Теперь же жизнь каждого дома оказалась на виду. Смерть Холмса втянула и наш дом в это дело. Под нашими аккуратно содержащимися крышами, за чистыми блестящими окнами с чистыми занавесками, несмотря на порядок, царивший повсюду, скрывались несчастье и возмущение. У нас была упорядоченная жизнь, мы вели себя вежливо и даже слишком чопорно, но кто-то среди нас был охвачен безумной ненавистью и желанием убивать.

Помню, я стояла в сумрачном холле, снова и снова перебирая в памяти всех наших жителей. И не могла поверить, что среди них есть убийца. Когда Энни вышла ко мне сказать, что привезли нашу машину и что водитель хочет поговорить со мной в гараже, я внимательно смотрела сквозь открытую дверь на портрет моего отца, висящий в библиотеке над камином, и не видела его. Вместо него видела тот портрет, написанный углем, портрет отца Джорджа, который раньше был у них в конюшне, а теперь куда-то пропал, и слышала голос Лидии:

— Она знает, что он не сделает ей ничего плохого. Он добрейший человек.

Я пошла в сарай и увидела там человека в рабочей одежде и каске, который, подняв капот, внимательно рассматривал то, что Холмс называл внутренностями машины.

— Все в порядке, мисс, — сказал он мне и повернулся в мою сторону. Это был Герберт Дин. — Извините, мисс, что я несколько запоздал. Думаю, как и все женщины, вы не заметили, сколько миль показывал спидометр?

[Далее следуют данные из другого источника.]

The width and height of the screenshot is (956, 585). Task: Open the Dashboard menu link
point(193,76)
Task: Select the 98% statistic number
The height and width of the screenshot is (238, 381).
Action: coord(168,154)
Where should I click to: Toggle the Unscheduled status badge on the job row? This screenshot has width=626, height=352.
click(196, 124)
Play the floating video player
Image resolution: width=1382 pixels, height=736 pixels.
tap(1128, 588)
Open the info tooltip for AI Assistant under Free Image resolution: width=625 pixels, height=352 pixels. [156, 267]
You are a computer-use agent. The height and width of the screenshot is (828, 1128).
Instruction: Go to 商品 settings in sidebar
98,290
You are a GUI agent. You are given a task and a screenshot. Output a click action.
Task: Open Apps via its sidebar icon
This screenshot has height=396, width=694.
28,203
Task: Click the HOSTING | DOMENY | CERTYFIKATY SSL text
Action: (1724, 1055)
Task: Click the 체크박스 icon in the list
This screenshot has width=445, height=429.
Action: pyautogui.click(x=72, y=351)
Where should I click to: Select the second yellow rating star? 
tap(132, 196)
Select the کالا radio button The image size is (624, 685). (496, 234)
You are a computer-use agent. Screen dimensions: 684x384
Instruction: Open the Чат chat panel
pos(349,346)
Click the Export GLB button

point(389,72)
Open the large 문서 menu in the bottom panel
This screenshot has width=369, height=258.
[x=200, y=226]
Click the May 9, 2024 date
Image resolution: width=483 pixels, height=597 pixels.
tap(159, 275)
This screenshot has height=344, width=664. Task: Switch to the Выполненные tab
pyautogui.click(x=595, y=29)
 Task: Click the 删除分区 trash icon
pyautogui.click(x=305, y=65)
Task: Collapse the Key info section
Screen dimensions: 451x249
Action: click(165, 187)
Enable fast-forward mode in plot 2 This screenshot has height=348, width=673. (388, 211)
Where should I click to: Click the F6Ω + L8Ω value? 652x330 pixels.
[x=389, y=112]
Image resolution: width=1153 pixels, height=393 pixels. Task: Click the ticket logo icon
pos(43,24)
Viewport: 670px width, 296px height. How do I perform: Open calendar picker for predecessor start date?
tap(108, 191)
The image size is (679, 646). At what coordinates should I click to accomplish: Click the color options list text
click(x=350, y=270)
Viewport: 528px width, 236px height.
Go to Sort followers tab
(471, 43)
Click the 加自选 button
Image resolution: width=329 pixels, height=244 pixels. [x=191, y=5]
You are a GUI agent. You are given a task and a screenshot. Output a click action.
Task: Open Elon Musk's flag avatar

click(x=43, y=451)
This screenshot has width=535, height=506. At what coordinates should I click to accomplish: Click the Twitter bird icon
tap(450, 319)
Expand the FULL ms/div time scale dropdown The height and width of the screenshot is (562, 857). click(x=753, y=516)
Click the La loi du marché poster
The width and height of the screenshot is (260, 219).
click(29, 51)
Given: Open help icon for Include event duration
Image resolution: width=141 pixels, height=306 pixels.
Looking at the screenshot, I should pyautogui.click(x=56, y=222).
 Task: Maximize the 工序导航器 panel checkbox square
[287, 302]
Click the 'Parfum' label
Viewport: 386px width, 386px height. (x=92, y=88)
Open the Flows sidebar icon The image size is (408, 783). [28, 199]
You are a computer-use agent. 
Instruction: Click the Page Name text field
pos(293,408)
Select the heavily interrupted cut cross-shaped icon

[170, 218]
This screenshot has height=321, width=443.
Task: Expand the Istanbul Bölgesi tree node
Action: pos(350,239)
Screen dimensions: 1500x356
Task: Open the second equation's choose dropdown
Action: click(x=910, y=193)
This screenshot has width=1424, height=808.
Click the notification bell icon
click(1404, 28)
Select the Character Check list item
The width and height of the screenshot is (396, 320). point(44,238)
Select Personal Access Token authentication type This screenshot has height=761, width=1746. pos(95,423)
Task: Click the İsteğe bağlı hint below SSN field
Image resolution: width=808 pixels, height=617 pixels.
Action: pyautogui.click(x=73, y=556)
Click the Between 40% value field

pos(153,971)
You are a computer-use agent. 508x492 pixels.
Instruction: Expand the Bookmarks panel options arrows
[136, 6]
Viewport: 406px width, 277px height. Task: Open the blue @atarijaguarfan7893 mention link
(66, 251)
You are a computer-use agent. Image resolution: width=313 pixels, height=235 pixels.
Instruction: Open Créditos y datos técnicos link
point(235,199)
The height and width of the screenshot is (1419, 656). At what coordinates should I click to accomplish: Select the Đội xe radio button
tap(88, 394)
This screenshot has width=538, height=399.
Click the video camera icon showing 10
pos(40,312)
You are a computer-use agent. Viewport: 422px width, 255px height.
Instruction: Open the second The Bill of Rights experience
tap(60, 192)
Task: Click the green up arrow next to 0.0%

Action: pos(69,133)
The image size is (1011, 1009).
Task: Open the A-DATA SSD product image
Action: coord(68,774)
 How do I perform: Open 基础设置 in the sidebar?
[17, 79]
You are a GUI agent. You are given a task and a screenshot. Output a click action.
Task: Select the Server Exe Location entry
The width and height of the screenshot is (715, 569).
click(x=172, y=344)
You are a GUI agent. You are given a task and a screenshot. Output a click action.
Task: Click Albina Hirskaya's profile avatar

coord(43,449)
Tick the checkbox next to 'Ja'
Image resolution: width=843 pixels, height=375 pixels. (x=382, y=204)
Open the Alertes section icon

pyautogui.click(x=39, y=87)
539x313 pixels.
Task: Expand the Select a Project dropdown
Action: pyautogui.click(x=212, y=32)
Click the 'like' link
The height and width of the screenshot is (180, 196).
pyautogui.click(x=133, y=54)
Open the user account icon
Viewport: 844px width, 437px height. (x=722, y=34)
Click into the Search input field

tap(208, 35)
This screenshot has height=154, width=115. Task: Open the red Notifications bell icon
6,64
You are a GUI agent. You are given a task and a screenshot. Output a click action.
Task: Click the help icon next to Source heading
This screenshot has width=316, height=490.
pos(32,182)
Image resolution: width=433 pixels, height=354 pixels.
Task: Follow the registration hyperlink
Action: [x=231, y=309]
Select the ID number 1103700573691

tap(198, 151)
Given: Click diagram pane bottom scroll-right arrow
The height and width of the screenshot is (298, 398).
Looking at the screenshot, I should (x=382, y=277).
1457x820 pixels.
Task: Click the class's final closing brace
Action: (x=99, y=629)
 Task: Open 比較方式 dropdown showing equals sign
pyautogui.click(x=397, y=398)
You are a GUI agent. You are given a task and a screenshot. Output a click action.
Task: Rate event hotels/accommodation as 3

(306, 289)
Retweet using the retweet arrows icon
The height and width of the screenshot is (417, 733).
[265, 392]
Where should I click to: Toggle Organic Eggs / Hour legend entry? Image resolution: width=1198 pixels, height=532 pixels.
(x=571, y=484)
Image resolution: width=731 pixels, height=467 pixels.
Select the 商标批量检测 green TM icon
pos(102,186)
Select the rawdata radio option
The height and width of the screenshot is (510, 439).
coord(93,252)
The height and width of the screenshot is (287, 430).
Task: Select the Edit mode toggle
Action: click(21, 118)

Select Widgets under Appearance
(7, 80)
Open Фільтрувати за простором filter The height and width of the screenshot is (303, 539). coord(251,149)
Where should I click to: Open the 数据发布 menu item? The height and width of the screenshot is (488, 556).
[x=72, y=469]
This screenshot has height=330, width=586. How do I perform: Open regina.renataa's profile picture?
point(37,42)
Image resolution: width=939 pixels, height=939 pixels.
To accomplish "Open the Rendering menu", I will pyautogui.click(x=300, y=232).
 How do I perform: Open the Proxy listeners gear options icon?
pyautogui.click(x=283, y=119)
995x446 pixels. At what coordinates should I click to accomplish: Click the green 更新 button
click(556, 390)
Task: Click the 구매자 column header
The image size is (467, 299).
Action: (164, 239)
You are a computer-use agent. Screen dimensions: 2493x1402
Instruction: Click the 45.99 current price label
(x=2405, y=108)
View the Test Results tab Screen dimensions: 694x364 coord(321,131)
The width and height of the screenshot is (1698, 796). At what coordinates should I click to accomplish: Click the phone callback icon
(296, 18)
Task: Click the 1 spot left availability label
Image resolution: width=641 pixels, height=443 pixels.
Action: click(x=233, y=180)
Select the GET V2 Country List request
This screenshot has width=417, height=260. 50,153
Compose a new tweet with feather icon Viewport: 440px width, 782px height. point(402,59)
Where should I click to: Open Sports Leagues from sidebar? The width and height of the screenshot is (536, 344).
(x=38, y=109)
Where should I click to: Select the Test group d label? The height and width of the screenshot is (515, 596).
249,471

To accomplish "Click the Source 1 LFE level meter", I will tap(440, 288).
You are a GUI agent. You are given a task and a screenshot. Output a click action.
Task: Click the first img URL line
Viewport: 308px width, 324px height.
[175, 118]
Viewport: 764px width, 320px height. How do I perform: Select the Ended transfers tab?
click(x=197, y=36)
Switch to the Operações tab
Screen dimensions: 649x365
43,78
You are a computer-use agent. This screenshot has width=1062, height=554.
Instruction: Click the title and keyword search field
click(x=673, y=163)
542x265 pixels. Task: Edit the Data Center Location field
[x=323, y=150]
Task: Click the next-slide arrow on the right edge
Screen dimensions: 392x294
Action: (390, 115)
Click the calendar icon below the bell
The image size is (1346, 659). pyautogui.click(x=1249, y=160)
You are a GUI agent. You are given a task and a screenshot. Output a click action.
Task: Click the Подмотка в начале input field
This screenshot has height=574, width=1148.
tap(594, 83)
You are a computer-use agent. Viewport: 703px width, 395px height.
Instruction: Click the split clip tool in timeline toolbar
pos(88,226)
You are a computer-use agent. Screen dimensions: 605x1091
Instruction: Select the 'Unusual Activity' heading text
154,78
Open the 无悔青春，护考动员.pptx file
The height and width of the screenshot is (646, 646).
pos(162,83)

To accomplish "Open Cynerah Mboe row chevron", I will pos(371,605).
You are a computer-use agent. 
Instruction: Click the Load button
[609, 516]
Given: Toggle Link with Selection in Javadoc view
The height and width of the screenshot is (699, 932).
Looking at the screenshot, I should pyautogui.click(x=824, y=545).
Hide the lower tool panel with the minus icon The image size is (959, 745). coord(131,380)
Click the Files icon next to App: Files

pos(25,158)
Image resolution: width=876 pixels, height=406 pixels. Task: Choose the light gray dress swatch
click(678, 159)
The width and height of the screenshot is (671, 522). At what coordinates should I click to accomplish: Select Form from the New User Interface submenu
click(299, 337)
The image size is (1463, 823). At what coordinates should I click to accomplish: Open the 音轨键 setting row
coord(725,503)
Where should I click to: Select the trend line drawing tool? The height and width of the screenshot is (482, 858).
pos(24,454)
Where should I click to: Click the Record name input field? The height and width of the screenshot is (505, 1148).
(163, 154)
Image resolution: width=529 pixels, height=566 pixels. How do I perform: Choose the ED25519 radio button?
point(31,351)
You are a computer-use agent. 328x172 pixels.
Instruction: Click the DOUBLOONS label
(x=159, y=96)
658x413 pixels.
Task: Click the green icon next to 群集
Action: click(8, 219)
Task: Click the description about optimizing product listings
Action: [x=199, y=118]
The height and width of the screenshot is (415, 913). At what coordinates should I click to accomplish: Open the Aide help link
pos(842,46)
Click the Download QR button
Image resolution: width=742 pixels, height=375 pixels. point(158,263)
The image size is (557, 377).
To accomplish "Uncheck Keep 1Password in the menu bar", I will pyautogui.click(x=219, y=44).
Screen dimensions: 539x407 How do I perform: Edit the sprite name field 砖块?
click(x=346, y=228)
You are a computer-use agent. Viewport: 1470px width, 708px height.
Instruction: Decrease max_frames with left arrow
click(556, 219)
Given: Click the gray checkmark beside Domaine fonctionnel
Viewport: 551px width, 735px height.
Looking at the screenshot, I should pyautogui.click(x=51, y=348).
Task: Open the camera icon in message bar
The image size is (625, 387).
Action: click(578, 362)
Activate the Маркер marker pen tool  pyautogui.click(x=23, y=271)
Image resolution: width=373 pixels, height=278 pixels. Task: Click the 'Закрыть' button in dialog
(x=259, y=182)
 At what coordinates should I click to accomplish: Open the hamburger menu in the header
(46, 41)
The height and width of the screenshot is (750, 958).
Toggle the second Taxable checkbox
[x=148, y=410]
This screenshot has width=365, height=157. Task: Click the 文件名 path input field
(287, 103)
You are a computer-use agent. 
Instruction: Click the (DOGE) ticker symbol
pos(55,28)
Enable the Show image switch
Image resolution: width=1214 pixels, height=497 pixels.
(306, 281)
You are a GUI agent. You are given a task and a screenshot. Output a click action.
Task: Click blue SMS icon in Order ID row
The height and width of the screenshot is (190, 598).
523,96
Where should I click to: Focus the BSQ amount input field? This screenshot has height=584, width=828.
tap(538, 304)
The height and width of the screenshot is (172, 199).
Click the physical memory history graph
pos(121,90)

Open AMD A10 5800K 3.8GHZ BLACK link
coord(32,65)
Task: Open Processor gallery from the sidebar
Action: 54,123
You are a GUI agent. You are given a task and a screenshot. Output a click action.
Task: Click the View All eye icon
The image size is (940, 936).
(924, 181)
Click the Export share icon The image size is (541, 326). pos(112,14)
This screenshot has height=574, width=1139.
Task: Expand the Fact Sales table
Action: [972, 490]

— Принимая во внимание, что мы никогда никуда не ездим, зачем нам смотреть на спидометр?

— Верно. Совершенно верно! Хотя теперь все будет по-иному, — загадочно произнес он. — Но если вы все же заметили, это бы очень помогло. Мне кажется, если бы эта машина умела говорить, она могла бы рассказать нам много интересного о Холмсе и о том, где он побывал вчера. Но я и так могу догадаться.

— Я должна у вас спросить, о чем вы догадываетесь?

Он с благодарностью посмотрел на меня или притворился, что благодарен.

— Конечно. — Но потом он бросил свою шутливую манеру и стал говорить серьезно. — Думаю, — сказал он, медленно произнося слова, — что где-то около полудня эта машина подъехала к дому недалеко отсюда, но не в самом поселке. Шофер в ливрее, то есть Холмс, доставил какую-то записку женщине, которая сдавала там комнаты. Эта женщина, по всей вероятности, была высокой и худой. На нее произвел впечатление лимузин и ливрея. Она взяла у него послание. И хоть это мои догадки, но я верю, что именно так и было. Холмс приехал туда вечером на грузовике и вывез из дома новый сундук, который был очень тяжелым для его размеров. Поэтому ему понадобилась помощь. Скажем, помог ему сын хозяйки дома, если он у нее есть. Большинство домовладелиц не выходят замуж. Поэтому и становятся домовладелицами.

— Вы хотите сказать, что в этом сундуке было золото?

— Это просто мои догадки, дорогая ясноокая Лу. Но, думаю, я прав. Таким образом этот маленький жулик расстался со своей жизнью.

— Значит, его убили из-за денег?

— Этого я не говорил. Не уверен. Но он убит. Его ударили по голове, и этот грузовик, совершенно точно грузовик, его переехал.

— Как все это ужасно!

— Да. И странно. И еще одна странная вещь. Я понимаю, почему его одели в пиджак. Чтобы скрыть пятна гудрона на рубахе. Грузовик проехал по гудрону. Это было умно. В девяти из десяти случаев его бы подобрали как погибшего в результате несчастного случая. Его сбило машиной. На этом бы дело и закончилось. Но зачем его аккуратно уложили на дороге, а на грудь положили носовой платок и прижали камнем? Чтобы его нашли?